__Exercise aim__:
Copy exactly the lines of the data below that run from the line holding "Select the laptop859 monitor icon" through the line holding "Dismiss the FBXRR", both ends included.

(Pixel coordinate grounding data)

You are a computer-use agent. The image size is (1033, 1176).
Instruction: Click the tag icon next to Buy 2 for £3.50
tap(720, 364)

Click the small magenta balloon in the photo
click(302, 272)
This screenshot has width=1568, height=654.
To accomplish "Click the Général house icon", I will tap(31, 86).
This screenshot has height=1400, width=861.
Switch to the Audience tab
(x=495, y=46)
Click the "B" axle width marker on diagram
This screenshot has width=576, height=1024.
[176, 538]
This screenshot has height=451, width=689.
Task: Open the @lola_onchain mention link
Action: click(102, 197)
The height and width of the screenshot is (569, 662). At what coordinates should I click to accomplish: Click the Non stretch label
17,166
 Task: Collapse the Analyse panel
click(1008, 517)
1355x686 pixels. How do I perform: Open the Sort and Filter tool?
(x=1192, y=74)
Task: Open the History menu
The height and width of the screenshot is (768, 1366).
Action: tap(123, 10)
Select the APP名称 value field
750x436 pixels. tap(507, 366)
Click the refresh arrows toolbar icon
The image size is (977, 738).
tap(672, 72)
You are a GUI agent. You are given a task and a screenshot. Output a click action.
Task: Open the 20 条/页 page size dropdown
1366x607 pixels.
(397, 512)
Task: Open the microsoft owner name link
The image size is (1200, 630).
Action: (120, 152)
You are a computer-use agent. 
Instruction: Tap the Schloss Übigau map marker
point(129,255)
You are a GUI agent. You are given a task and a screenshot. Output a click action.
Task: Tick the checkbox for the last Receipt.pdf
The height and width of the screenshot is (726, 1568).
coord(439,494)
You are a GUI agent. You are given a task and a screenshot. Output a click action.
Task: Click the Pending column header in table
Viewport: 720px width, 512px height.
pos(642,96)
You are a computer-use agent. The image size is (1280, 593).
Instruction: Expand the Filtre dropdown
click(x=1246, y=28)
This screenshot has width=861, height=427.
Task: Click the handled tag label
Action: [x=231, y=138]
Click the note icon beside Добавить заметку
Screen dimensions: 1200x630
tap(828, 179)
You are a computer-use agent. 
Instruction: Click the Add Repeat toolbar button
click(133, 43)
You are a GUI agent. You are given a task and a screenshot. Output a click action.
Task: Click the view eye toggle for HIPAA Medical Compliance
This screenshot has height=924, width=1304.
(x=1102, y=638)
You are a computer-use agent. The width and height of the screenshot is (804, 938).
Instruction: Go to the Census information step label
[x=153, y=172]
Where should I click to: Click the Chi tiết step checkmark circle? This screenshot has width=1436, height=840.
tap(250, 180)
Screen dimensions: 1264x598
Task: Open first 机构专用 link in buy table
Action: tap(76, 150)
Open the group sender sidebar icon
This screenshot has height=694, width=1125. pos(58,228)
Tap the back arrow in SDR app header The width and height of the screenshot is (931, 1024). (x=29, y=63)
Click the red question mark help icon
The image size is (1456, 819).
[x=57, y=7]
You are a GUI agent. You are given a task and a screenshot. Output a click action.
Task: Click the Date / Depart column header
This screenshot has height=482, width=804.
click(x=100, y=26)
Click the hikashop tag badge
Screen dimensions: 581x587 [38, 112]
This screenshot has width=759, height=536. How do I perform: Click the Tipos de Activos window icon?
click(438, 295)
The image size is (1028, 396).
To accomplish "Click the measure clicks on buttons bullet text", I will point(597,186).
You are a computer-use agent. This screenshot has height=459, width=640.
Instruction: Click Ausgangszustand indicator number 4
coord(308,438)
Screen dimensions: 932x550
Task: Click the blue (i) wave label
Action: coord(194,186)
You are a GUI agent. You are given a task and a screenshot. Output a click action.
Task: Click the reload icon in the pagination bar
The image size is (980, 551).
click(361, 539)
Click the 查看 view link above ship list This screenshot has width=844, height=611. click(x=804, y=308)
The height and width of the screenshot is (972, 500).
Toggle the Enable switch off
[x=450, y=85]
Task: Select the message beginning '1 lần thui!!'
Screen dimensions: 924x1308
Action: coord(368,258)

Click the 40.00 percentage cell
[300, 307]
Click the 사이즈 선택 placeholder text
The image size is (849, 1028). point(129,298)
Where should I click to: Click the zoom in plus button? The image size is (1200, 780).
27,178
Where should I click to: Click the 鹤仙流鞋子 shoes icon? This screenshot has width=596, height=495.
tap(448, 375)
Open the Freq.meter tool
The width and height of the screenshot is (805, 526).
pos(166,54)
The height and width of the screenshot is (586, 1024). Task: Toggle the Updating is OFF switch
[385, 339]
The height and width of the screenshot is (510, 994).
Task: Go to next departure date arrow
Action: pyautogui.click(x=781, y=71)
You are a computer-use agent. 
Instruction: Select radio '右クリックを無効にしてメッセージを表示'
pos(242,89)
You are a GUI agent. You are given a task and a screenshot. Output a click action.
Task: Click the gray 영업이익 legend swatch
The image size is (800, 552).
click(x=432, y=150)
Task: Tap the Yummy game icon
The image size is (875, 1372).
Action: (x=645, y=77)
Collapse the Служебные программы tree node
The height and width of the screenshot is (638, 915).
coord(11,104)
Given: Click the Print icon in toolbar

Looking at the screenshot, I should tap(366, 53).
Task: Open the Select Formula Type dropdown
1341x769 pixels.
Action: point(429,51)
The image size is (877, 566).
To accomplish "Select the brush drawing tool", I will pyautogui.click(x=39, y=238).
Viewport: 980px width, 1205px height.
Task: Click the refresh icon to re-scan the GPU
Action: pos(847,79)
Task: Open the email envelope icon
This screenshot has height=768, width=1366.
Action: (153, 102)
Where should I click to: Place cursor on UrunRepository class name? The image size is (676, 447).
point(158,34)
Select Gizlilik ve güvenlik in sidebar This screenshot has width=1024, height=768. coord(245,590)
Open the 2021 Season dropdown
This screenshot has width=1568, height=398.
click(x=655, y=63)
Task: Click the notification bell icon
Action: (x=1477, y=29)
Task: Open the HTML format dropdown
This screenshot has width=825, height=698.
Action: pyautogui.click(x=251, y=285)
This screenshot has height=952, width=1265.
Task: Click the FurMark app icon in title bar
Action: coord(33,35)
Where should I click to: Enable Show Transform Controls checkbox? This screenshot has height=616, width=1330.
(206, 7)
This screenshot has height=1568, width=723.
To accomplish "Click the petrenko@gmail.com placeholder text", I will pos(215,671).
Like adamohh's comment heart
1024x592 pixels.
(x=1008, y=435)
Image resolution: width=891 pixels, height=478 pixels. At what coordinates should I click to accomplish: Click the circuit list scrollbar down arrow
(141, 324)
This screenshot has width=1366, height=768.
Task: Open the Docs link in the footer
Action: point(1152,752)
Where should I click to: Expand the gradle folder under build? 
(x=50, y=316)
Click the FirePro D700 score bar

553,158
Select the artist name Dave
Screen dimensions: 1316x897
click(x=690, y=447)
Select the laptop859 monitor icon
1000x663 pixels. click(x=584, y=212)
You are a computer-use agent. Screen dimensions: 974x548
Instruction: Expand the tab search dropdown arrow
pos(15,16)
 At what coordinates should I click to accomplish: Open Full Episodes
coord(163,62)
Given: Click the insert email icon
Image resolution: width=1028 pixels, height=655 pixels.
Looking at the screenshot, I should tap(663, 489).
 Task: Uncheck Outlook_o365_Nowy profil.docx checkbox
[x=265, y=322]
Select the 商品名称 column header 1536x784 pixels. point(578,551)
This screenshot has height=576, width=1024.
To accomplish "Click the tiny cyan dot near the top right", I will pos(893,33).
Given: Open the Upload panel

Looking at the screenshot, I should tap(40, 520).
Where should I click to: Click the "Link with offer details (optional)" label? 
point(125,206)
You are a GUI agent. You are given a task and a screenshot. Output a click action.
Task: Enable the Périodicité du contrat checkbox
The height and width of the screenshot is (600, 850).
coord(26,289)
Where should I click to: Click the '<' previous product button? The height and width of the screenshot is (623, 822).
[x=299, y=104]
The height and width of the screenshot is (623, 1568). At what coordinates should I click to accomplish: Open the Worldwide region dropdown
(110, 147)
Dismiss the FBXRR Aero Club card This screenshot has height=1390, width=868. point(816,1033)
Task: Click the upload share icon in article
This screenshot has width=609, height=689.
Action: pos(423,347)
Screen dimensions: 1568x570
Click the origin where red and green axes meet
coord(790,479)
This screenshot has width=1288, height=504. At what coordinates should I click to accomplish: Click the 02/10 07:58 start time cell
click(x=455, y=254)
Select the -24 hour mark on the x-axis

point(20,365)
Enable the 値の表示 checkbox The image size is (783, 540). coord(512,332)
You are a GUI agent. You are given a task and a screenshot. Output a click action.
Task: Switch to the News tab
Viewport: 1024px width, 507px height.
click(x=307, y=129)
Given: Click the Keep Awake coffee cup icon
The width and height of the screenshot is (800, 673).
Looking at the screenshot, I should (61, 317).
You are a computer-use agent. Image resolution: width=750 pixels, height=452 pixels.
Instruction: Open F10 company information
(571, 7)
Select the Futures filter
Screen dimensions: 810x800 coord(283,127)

__Exercise solution__:
Select the laptop859 monitor icon
1000x663 pixels. click(x=584, y=212)
You are a computer-use agent. Screen dimensions: 974x548
Instruction: Expand the tab search dropdown arrow
pos(15,16)
 At what coordinates should I click to accomplish: Open Full Episodes
coord(163,62)
Given: Click the insert email icon
Image resolution: width=1028 pixels, height=655 pixels.
Looking at the screenshot, I should tap(663, 489).
 Task: Uncheck Outlook_o365_Nowy profil.docx checkbox
[x=265, y=322]
Select the 商品名称 column header 1536x784 pixels. point(578,551)
This screenshot has height=576, width=1024.
To accomplish "Click the tiny cyan dot near the top right", I will pos(893,33).
Given: Open the Upload panel

Looking at the screenshot, I should tap(40, 520).
Where should I click to: Click the "Link with offer details (optional)" label? 
point(125,206)
You are a GUI agent. You are given a task and a screenshot. Output a click action.
Task: Enable the Périodicité du contrat checkbox
The height and width of the screenshot is (600, 850).
coord(26,289)
Where should I click to: Click the '<' previous product button? The height and width of the screenshot is (623, 822).
[x=299, y=104]
The height and width of the screenshot is (623, 1568). At what coordinates should I click to accomplish: Open the Worldwide region dropdown
(110, 147)
Dismiss the FBXRR Aero Club card This screenshot has height=1390, width=868. point(816,1033)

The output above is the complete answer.